▶ REQUIRED WORK:
A. Using the passage on arts and ingenuity, decide whether each statement agrees with it: (i) many mechanical arts require no capacity; (ii) the performer's merit deserves a preference over the inventor's; (iii) the savage felled the forest with an axe. Answer yes or no for each, quoting the words of the passage that decide it.
B. Retype word for word the part of the passage on arts and ingenuity that opens with the words containing "It may even" and closes with "which are men.".

▶ SOURCE EXTRACT:
□ □ □ □ □

Who could anticipate, or even enumerate, the separate occupations and professions by which the members of any commercial state are distinguished; the variety of devices which are practised in separate cells, and which the artist, attentive to his own affair, has invented, to abridge or to facilitate his separate task? In coming to this mighty end, every generation, compared to its predecessors, may have appeared to be ingenious; compared to its followers, may have appeared to be dull: And human ingenuity, whatever heights it may have gained in a succession of ages, continues to move with an equal pace, and to creep in making the last, as well as the first, step of commercial or civil improvement.
It may even be doubted, whether the measure of national capacity increases with the advancement of arts. Many mechanical arts, indeed, require no capacity; they succeed best under a total suppression of sentiment and reason; and ignorance is the mother of industry as well as of superstition. Reflection and fancy are subject to err; but a habit of moving the hand, or the foot, is independent of either. Manufactures, accordingly, prosper most, where the mind is least consulted, and where the workshop may, without any great effort of imagination, be considered as an engine, the parts of which are men.
The forest has been felled by the savage without the use of the axe, and weights have been raised without the aid of the mechanical powers. The merit of the inventor, in every branch, probably deserves a preference to that of the performer; and he who invented a tool, or could work without its assistance, deserved the praise of ingenuity in a much higher degree than the mere artist, who, by its assistance, produces a superior work.
But if many parts in the practice of every art, and in the detail of every department, require no abilities, or actually tend to contract and to limit the views of the mind, there are others which lead to general reflections, and to enlargement of thought. Even in manufacture, the genius of the master, perhaps, is cultivated, while that of the inferior workman lies waste. The statesman may have a wide comprehension of human affairs, while the tools he employs are ignorant of the system in which they are themselves combined. The general officer may be a great proficient in the knowledge of war, while the skill of the soldier is confined to a few motions of the hand and the foot. The former may have gained what the latter has lost; and being occupied in the conduct of disciplined armies, may practise on a larger scale all the arts of preservation, of deception, and of stratagem, which the savage exerts in leading a small party, or merely in defending himself.
The practitioner of every art and profession may afford matter of general speculation to the man of science; and thinking itself, in this age of separations, may become a peculiar craft. In the bustle of civil pursuits and occupations, men appear in variety of lights, and suggest matter of inquiry and fancy, by which conversation is enlivened, and greatly enlarged. The productions of ingenuity are brought to the market; and men are willing to pay for whatever has a tendency to inform or amuse. By this means the idle, as well as the busy, contribute to forward the progress of arts, and bestow on polished nations that air of superior ingenuity, under which they appear to have gained the ends that were pursued by the savage in his forest, knowledge, order, and wealth.

□ □ □ □ □

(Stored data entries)
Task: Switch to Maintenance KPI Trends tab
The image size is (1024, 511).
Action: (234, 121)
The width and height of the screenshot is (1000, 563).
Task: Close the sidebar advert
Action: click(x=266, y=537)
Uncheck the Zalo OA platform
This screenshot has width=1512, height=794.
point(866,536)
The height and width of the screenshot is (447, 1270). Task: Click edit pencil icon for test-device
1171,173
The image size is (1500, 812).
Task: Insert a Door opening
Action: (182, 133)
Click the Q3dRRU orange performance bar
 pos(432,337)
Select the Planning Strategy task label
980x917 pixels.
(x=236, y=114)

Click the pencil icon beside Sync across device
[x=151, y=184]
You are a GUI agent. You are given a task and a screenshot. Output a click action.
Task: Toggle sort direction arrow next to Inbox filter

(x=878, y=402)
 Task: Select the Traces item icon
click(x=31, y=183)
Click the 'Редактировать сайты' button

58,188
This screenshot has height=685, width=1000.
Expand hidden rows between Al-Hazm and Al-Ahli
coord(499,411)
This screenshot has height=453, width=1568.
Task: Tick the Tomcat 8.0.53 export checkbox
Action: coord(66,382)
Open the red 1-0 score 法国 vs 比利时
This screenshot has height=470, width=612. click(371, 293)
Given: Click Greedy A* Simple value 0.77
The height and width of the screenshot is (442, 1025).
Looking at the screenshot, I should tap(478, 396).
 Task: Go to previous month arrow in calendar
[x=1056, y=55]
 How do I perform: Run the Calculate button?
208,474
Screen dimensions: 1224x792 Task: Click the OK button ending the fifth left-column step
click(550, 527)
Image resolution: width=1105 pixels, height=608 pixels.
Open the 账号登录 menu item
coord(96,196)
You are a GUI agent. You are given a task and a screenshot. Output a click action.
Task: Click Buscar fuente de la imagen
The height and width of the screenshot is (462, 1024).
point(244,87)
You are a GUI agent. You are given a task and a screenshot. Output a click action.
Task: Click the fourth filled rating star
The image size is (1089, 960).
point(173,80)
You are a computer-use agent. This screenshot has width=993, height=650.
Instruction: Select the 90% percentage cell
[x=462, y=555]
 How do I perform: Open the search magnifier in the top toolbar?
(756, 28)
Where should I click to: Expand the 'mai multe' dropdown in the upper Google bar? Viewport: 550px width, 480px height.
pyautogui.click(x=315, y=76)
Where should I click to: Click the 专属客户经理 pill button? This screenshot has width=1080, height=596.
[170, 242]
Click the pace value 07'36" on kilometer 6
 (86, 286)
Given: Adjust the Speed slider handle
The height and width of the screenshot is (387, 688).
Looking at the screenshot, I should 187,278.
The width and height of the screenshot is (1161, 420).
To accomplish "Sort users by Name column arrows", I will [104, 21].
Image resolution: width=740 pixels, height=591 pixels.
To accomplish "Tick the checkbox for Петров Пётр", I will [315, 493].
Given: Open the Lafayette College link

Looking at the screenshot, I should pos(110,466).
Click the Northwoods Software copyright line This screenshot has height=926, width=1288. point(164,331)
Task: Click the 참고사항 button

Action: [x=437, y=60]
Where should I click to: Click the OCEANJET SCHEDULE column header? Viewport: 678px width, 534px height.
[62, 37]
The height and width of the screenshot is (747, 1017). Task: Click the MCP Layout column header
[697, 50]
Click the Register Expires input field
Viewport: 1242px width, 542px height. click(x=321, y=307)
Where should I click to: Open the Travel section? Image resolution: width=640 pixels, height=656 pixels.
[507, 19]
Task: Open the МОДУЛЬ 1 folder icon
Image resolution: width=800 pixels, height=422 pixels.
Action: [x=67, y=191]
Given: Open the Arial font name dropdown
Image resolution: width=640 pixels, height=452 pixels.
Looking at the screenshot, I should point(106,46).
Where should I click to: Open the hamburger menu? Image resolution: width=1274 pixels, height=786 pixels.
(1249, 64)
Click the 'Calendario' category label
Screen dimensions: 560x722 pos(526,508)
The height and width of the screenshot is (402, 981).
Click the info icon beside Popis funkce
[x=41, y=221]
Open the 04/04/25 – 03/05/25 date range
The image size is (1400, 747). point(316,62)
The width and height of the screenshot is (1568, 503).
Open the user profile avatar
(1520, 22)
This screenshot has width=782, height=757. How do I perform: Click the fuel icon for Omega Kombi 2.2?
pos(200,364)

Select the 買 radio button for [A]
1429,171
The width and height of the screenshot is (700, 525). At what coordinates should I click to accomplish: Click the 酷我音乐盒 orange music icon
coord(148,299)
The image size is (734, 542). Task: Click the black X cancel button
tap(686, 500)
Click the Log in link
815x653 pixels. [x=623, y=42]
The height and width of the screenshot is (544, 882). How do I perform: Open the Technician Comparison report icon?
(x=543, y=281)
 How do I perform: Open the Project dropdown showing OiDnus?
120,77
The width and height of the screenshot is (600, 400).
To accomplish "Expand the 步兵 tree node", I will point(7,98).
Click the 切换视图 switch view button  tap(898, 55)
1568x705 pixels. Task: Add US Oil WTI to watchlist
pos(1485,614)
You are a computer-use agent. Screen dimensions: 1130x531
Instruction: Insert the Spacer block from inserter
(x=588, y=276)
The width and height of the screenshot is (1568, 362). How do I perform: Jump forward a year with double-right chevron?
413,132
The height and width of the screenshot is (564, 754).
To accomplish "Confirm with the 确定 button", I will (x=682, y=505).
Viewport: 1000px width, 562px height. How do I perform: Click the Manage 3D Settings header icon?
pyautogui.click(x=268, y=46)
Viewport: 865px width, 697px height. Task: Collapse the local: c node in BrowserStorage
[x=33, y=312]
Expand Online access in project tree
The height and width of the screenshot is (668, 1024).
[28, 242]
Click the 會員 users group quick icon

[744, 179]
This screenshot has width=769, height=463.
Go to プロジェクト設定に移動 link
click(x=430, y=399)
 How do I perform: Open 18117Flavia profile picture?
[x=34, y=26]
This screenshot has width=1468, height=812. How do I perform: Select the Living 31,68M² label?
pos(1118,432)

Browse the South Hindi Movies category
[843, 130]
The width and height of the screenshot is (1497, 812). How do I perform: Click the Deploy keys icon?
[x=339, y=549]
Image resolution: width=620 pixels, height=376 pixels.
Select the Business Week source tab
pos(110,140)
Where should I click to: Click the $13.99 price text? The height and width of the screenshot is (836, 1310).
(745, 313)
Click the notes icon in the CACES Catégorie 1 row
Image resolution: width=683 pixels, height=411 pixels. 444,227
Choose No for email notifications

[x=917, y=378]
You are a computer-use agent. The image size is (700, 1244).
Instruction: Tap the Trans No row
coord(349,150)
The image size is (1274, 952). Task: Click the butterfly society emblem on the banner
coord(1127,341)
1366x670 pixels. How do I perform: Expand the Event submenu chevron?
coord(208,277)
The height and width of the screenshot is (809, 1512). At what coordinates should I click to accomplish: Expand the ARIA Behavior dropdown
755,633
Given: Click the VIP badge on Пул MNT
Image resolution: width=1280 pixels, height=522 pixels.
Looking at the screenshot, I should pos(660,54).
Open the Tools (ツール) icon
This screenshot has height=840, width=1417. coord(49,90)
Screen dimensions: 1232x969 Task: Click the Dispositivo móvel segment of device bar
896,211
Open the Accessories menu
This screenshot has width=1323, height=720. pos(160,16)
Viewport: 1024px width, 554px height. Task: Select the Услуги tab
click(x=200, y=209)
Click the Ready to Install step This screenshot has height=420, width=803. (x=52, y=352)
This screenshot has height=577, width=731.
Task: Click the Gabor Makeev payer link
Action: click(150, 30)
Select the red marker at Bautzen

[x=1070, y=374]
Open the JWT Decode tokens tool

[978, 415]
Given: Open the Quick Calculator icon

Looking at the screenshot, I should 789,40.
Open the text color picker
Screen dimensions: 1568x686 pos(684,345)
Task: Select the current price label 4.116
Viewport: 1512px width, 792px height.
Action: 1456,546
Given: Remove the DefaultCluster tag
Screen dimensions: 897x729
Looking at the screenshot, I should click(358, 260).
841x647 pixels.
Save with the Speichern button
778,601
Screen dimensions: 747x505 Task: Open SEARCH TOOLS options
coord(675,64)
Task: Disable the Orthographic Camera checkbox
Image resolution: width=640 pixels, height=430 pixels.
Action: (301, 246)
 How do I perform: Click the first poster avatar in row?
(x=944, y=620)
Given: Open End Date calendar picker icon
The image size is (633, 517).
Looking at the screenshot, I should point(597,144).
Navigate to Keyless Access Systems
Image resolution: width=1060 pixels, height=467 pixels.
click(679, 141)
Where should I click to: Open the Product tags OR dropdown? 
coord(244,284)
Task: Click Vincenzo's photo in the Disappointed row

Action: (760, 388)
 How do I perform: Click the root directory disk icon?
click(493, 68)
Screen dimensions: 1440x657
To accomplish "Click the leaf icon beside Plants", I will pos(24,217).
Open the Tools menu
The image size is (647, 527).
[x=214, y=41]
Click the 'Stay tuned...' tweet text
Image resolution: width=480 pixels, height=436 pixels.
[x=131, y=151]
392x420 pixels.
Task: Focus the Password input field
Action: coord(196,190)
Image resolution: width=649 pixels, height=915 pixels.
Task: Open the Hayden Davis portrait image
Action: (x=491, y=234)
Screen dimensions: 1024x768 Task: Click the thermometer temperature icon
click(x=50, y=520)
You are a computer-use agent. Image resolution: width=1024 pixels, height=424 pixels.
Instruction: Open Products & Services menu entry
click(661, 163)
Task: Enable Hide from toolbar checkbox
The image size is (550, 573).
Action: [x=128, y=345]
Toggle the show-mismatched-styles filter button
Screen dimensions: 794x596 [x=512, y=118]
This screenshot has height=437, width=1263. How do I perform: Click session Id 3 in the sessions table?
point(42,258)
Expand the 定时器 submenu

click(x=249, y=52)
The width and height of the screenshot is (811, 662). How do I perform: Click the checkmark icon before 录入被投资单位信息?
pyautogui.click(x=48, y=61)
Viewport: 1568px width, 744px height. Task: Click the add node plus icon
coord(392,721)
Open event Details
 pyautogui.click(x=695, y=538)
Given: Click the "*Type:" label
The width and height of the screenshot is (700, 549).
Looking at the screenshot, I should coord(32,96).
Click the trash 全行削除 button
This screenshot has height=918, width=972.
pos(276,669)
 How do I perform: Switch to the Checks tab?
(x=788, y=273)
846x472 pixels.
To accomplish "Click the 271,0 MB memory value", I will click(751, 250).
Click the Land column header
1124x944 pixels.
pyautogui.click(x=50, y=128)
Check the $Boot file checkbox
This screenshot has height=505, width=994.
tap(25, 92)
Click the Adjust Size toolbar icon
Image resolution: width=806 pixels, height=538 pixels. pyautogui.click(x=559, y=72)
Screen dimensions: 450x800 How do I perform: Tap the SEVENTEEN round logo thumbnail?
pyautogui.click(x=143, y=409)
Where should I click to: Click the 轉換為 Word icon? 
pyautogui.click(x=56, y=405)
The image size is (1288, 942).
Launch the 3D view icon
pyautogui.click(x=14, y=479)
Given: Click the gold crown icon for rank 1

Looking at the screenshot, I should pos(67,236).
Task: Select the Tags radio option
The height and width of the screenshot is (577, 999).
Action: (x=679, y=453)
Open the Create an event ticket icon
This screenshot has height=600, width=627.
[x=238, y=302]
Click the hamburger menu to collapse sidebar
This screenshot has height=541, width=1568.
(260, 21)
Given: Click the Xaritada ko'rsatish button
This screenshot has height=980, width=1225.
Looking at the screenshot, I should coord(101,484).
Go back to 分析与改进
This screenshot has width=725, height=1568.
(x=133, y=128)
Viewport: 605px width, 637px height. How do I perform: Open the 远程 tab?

□ □ □ □ □

▶ WRITTEN RESPONSES:
A.
(i) Yes: "Many mechanical arts, indeed, require no capacity"
(ii) No: "The merit of the inventor, in every branch, probably deserves a preference to that of the performer"
(iii) No: "The forest has been felled by the savage without the use of the axe"

B.
It may even be doubted, whether the measure of national capacity increases with the advancement of arts. Many mechanical arts, indeed, require no capacity; they succeed best under a total suppression of sentiment and reason; and ignorance is the mother of industry as well as of superstition. Reflection and fancy are subject to err; but a habit of moving the hand, or the foot, is independent of either. Manufactures, accordingly, prosper most, where the mind is least consulted, and where the workshop may, without any great effort of imagination, be considered as an engine, the parts of which are men.